(Records from a data collection)
★ ★ ★ ★ ★

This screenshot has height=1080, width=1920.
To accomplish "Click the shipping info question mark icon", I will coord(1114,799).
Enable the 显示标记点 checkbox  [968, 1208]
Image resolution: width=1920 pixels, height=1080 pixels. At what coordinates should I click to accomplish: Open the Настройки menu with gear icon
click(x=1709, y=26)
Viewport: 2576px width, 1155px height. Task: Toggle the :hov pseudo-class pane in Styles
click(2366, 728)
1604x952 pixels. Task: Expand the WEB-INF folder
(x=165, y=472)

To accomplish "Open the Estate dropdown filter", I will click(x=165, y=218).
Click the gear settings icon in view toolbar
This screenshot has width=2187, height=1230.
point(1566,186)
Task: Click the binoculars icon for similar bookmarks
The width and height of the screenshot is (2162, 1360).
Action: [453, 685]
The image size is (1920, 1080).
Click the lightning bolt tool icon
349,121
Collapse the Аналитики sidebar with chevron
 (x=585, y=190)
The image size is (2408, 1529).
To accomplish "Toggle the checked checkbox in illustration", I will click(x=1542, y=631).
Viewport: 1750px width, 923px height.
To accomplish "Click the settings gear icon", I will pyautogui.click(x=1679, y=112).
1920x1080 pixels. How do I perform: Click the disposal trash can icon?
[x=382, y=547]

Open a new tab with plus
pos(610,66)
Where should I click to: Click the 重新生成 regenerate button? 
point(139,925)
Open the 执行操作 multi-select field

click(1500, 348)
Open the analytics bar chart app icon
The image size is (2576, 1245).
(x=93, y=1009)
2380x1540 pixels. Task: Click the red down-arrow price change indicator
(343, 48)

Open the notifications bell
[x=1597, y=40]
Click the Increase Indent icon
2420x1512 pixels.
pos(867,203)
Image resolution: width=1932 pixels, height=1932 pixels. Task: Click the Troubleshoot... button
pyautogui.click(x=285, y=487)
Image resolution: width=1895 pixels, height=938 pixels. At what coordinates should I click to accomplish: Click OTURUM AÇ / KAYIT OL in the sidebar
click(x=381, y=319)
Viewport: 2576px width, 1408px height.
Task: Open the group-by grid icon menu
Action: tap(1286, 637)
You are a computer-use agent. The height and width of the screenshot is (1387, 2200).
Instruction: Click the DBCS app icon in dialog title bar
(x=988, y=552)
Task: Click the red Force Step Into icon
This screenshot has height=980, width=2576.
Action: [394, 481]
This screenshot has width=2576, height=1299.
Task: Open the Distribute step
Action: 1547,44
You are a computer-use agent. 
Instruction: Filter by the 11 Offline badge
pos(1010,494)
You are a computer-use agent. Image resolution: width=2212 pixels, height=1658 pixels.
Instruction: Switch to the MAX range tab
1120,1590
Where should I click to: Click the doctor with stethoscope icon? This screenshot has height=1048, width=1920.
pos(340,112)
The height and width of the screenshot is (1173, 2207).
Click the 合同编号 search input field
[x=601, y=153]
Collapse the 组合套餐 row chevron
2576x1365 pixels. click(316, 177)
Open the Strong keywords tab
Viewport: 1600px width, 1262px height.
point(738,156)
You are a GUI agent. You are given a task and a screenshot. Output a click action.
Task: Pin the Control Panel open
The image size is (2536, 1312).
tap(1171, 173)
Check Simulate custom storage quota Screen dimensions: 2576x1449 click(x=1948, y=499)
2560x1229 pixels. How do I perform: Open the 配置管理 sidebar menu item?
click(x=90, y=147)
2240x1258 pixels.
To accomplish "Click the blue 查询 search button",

★ ★ ★ ★ ★

--- PROMPT ---
Could every entry be given again exactly, with no line skipped?

--- RESULT FOR THIS TASK ---
This screenshot has height=1080, width=1920.
To accomplish "Click the shipping info question mark icon", I will coord(1114,799).
Enable the 显示标记点 checkbox  [968, 1208]
Image resolution: width=1920 pixels, height=1080 pixels. At what coordinates should I click to accomplish: Open the Настройки menu with gear icon
click(x=1709, y=26)
Viewport: 2576px width, 1155px height. Task: Toggle the :hov pseudo-class pane in Styles
click(2366, 728)
1604x952 pixels. Task: Expand the WEB-INF folder
(x=165, y=472)

To accomplish "Open the Estate dropdown filter", I will click(x=165, y=218).
Click the gear settings icon in view toolbar
This screenshot has width=2187, height=1230.
point(1566,186)
Task: Click the binoculars icon for similar bookmarks
The width and height of the screenshot is (2162, 1360).
Action: [453, 685]
The image size is (1920, 1080).
Click the lightning bolt tool icon
349,121
Collapse the Аналитики sidebar with chevron
 (x=585, y=190)
The image size is (2408, 1529).
To accomplish "Toggle the checked checkbox in illustration", I will click(x=1542, y=631).
Viewport: 1750px width, 923px height.
To accomplish "Click the settings gear icon", I will pyautogui.click(x=1679, y=112).
1920x1080 pixels. How do I perform: Click the disposal trash can icon?
[x=382, y=547]

Open a new tab with plus
pos(610,66)
Where should I click to: Click the 重新生成 regenerate button? 
point(139,925)
Open the 执行操作 multi-select field

click(1500, 348)
Open the analytics bar chart app icon
The image size is (2576, 1245).
(x=93, y=1009)
2380x1540 pixels. Task: Click the red down-arrow price change indicator
(343, 48)

Open the notifications bell
[x=1597, y=40]
Click the Increase Indent icon
2420x1512 pixels.
pos(867,203)
Image resolution: width=1932 pixels, height=1932 pixels. Task: Click the Troubleshoot... button
pyautogui.click(x=285, y=487)
Image resolution: width=1895 pixels, height=938 pixels. At what coordinates should I click to accomplish: Click OTURUM AÇ / KAYIT OL in the sidebar
click(x=381, y=319)
Viewport: 2576px width, 1408px height.
Task: Open the group-by grid icon menu
Action: tap(1286, 637)
You are a computer-use agent. The height and width of the screenshot is (1387, 2200).
Instruction: Click the DBCS app icon in dialog title bar
(x=988, y=552)
Task: Click the red Force Step Into icon
This screenshot has height=980, width=2576.
Action: [394, 481]
This screenshot has width=2576, height=1299.
Task: Open the Distribute step
Action: 1547,44
You are a computer-use agent. 
Instruction: Filter by the 11 Offline badge
pos(1010,494)
You are a computer-use agent. Image resolution: width=2212 pixels, height=1658 pixels.
Instruction: Switch to the MAX range tab
1120,1590
Where should I click to: Click the doctor with stethoscope icon? This screenshot has height=1048, width=1920.
pos(340,112)
The height and width of the screenshot is (1173, 2207).
Click the 合同编号 search input field
[x=601, y=153]
Collapse the 组合套餐 row chevron
2576x1365 pixels. click(316, 177)
Open the Strong keywords tab
Viewport: 1600px width, 1262px height.
point(738,156)
You are a GUI agent. You are given a task and a screenshot. Output a click action.
Task: Pin the Control Panel open
The image size is (2536, 1312).
tap(1171, 173)
Check Simulate custom storage quota Screen dimensions: 2576x1449 click(x=1948, y=499)
2560x1229 pixels. How do I perform: Open the 配置管理 sidebar menu item?
click(x=90, y=147)
2240x1258 pixels.
To accomplish "Click the blue 查询 search button",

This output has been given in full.